Brief:
Where does the word "agent" show up in the data? Please find each such line and copy it.

(Stored data)
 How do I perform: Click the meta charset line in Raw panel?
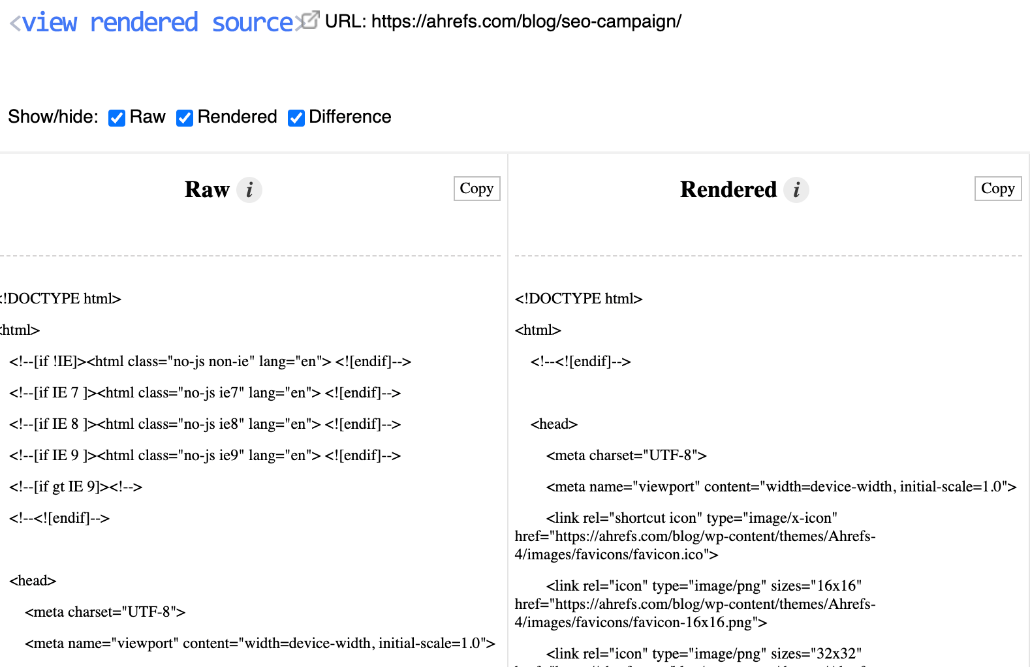[105, 612]
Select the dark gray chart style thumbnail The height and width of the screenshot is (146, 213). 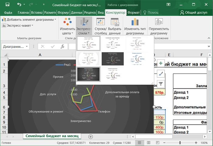pos(113,58)
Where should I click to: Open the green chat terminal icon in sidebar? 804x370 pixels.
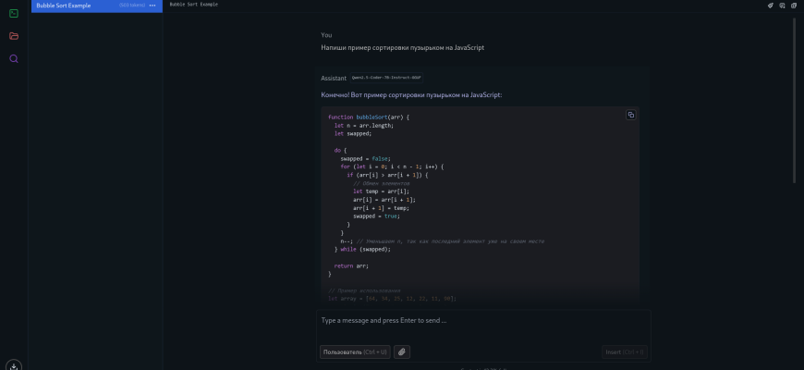(x=14, y=13)
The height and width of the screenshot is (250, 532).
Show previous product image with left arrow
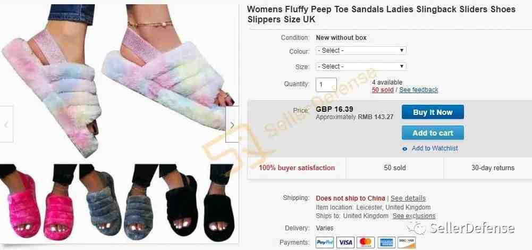[6, 124]
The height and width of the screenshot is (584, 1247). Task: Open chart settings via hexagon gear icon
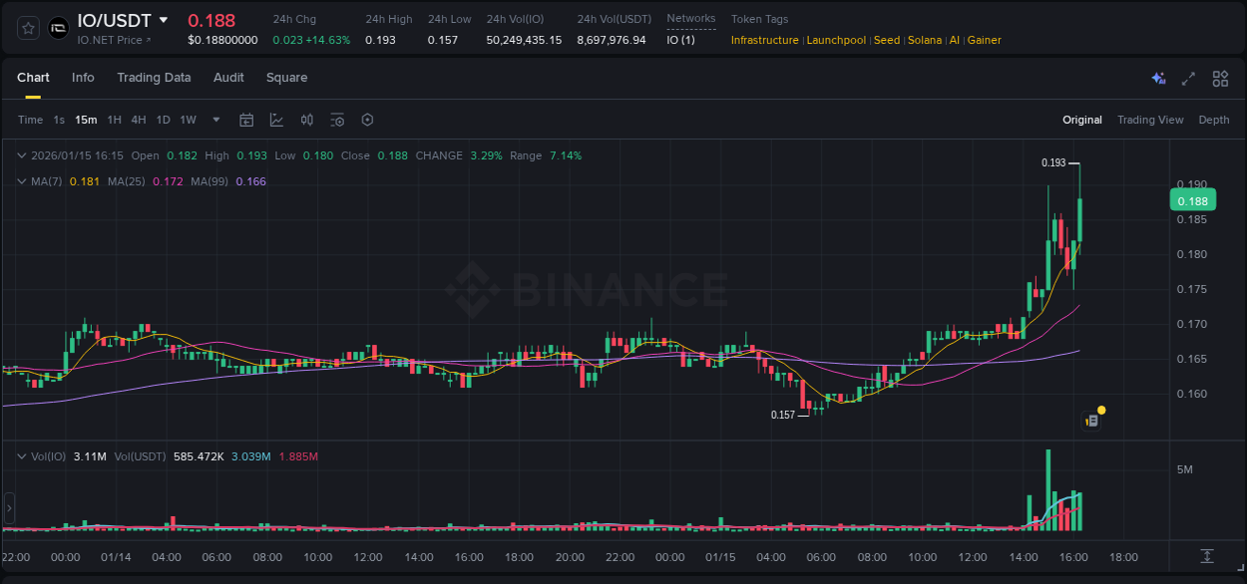[x=367, y=120]
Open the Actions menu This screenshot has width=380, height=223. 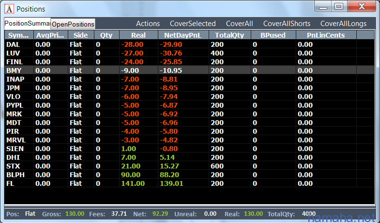(148, 24)
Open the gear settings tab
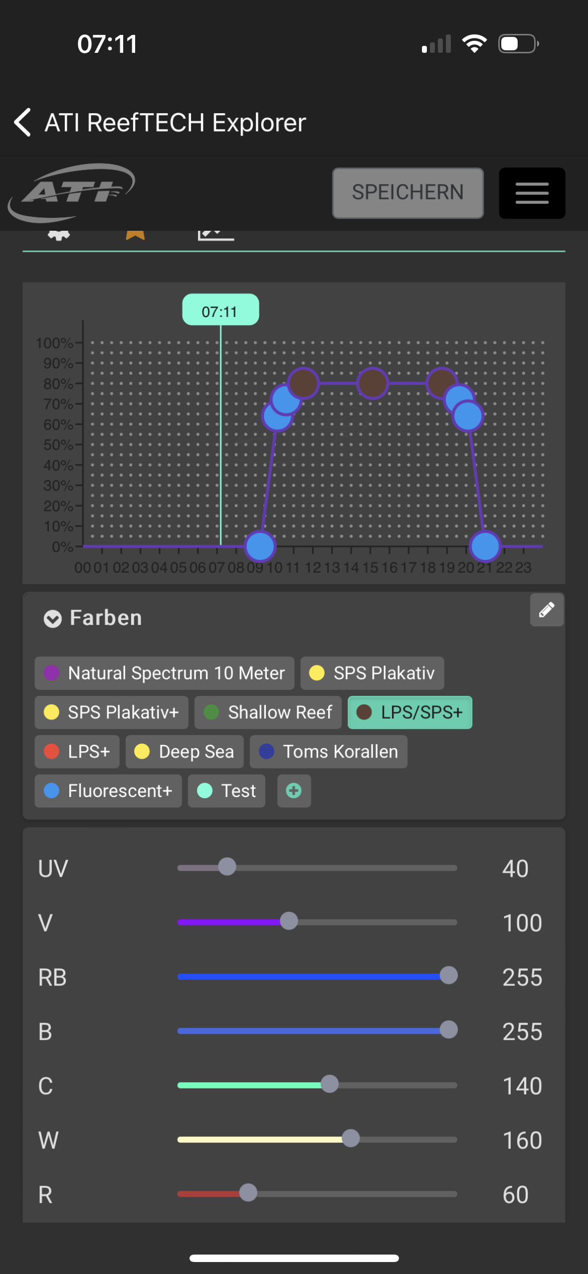 pyautogui.click(x=59, y=235)
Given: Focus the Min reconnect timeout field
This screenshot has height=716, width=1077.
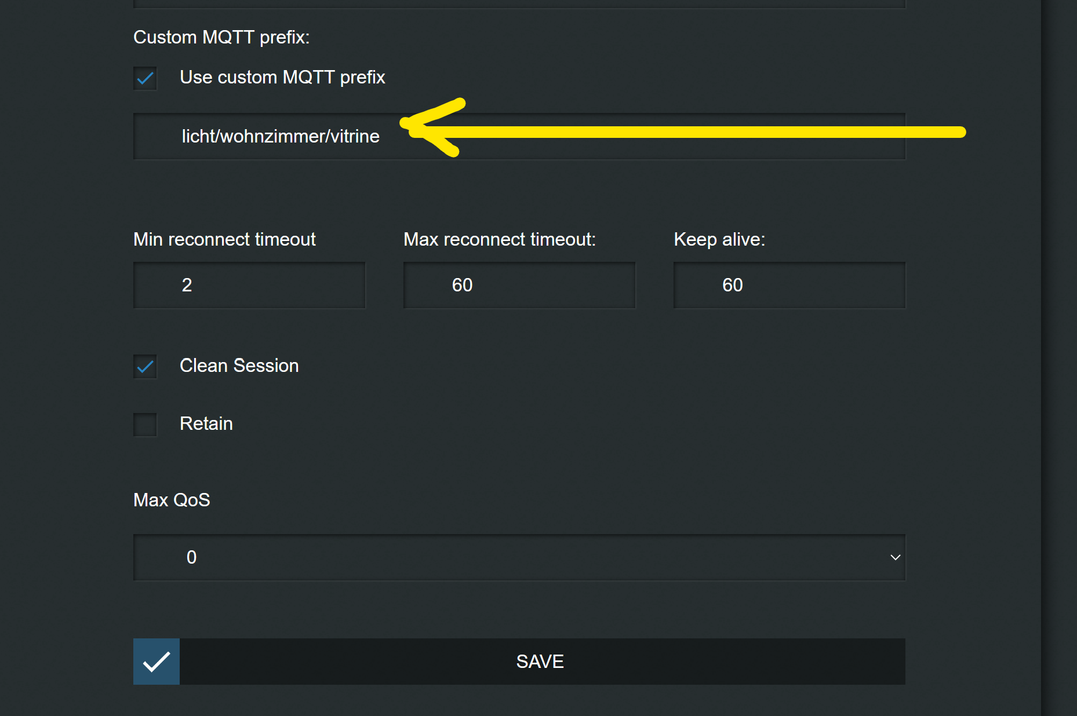Looking at the screenshot, I should click(249, 285).
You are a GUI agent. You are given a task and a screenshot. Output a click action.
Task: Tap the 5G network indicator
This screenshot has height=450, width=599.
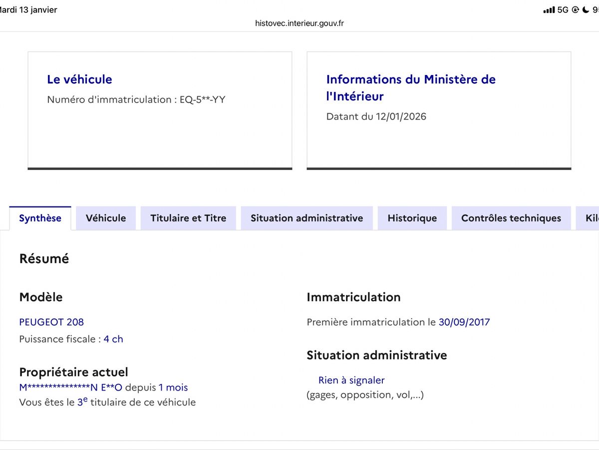563,10
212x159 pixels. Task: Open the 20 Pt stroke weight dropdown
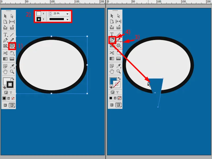click(67, 14)
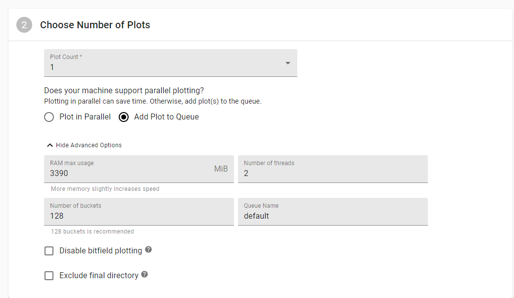This screenshot has width=514, height=298.
Task: Click into the Number of threads field
Action: [333, 169]
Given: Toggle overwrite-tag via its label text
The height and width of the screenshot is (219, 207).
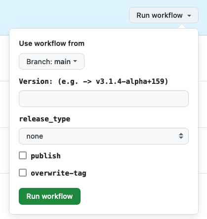Looking at the screenshot, I should pos(58,173).
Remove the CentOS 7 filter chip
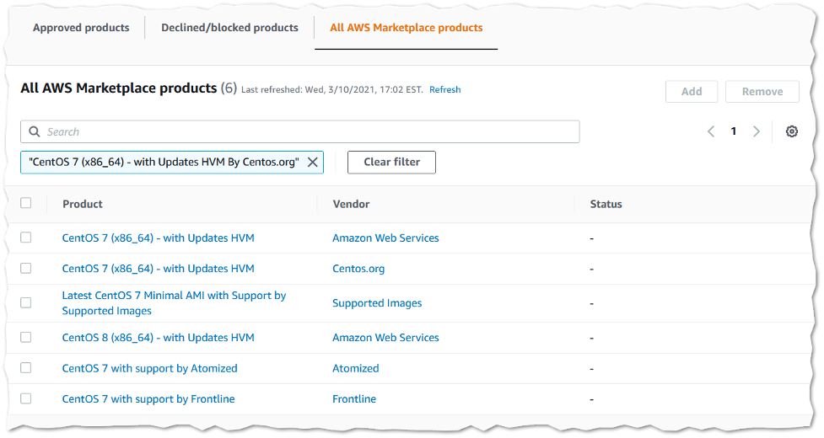824x438 pixels. [x=312, y=162]
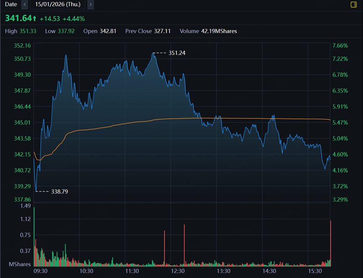
Task: Click the 14:30 time axis label
Action: point(270,271)
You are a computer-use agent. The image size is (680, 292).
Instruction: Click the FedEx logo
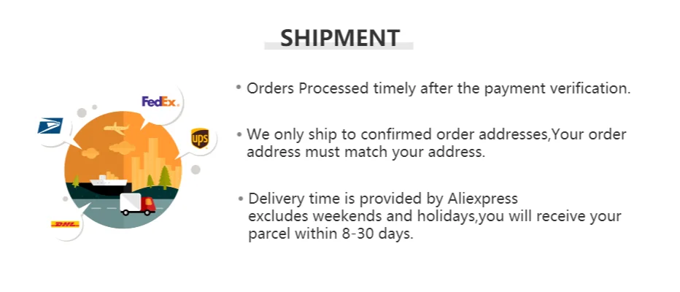coord(160,101)
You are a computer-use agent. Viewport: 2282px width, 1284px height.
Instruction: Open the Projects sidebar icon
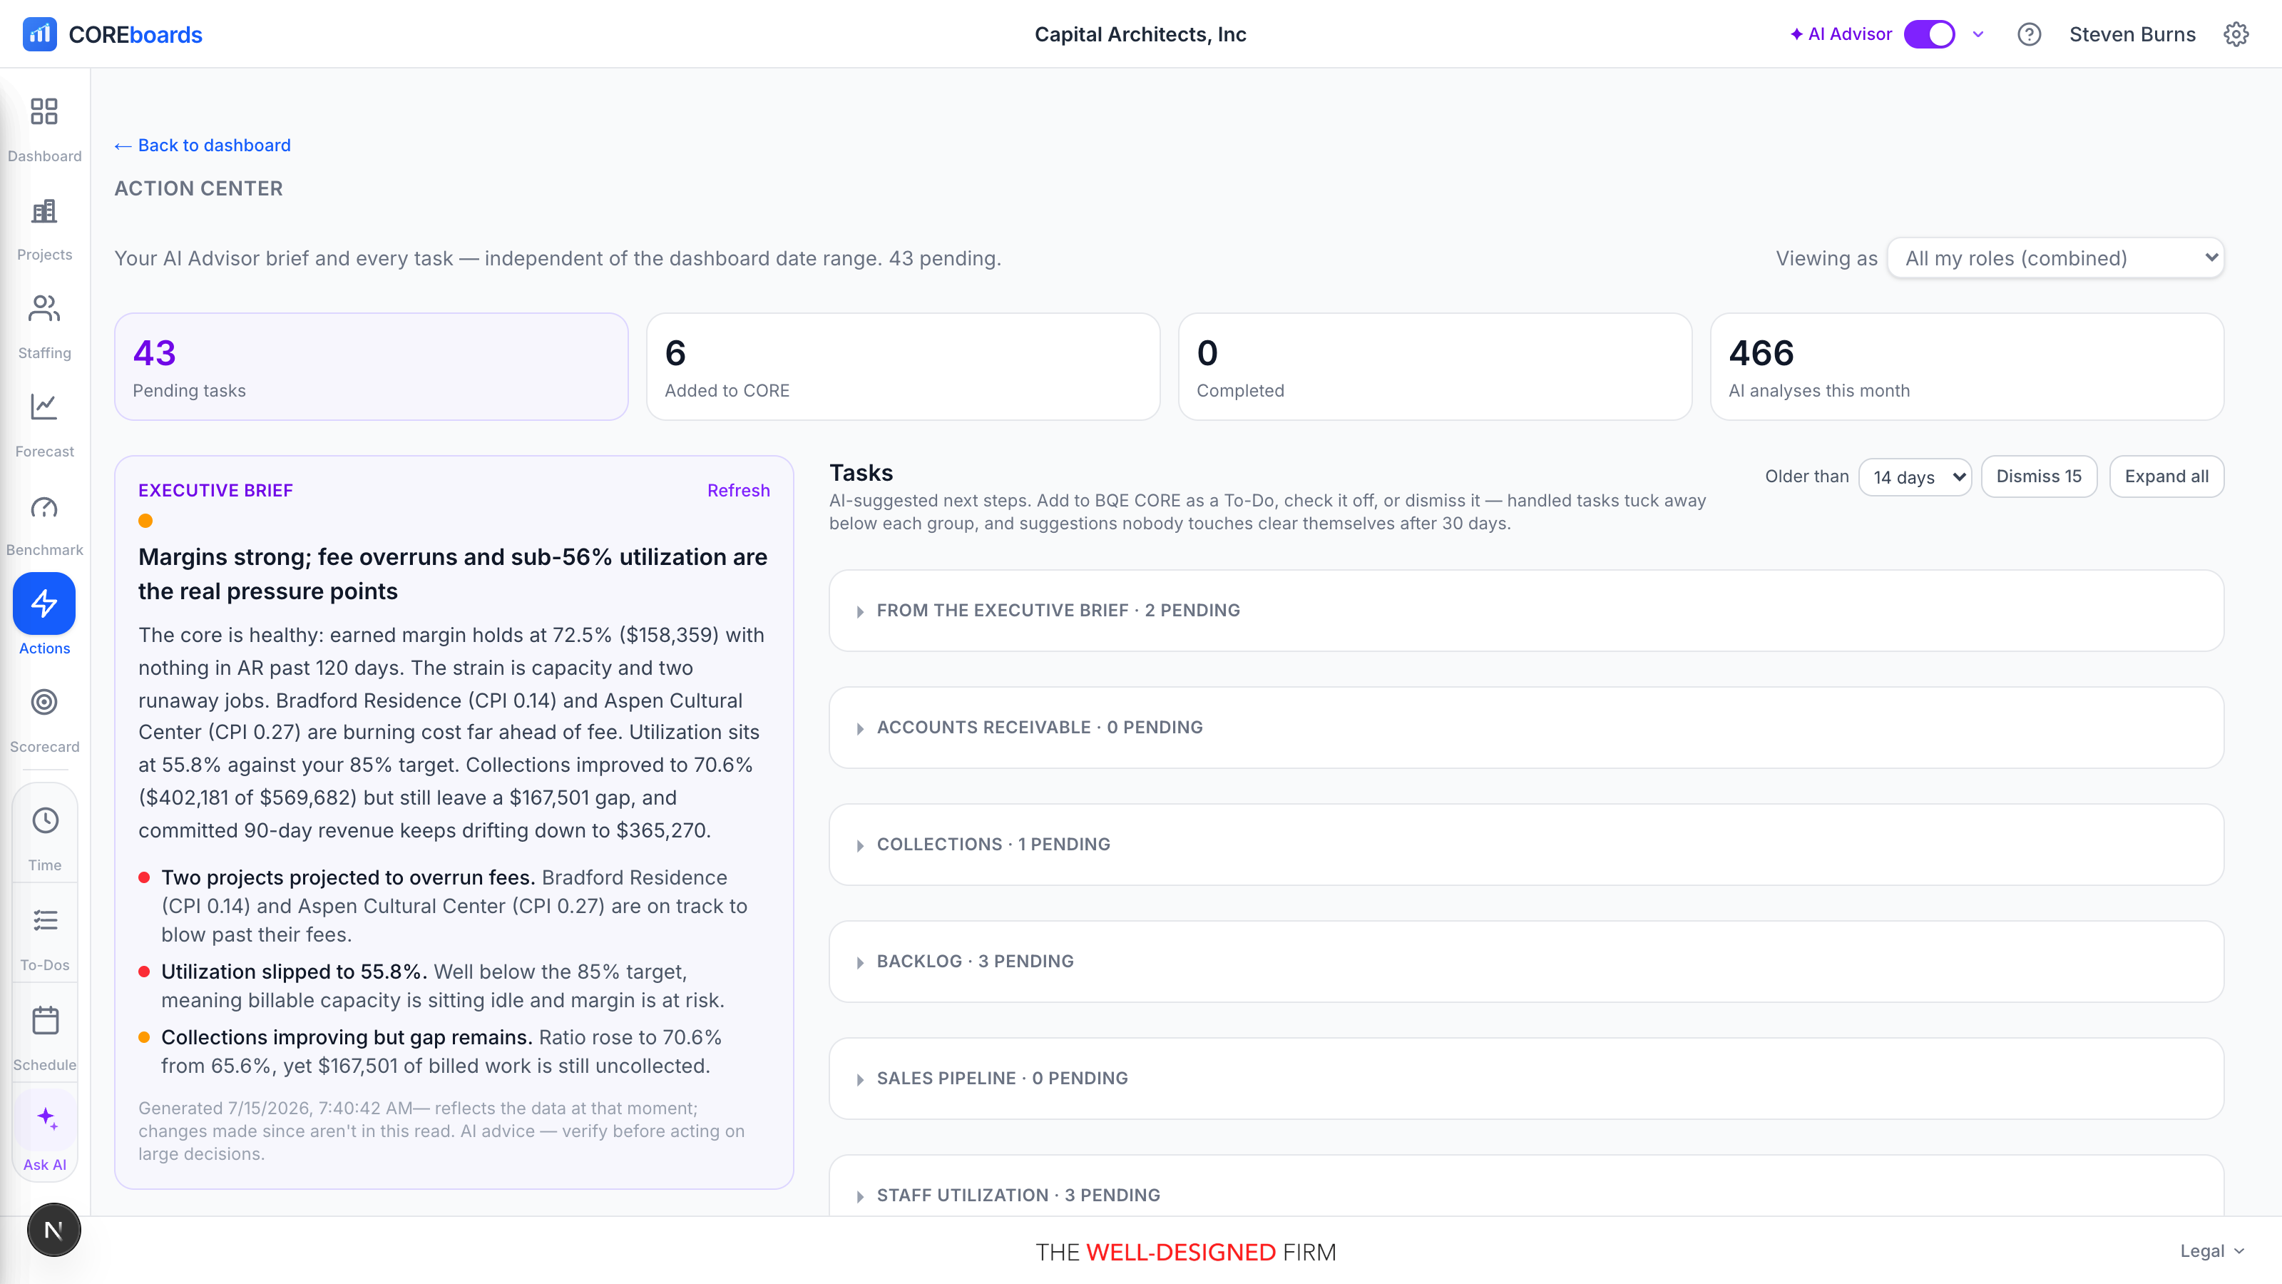(44, 211)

Expected output:
You are a GUI agent. You are given a task and a screenshot. Output a click action.
You are a computer-use agent. The image size is (680, 292).
You are a computer-use agent. Viewport: 2282px width, 1284px height.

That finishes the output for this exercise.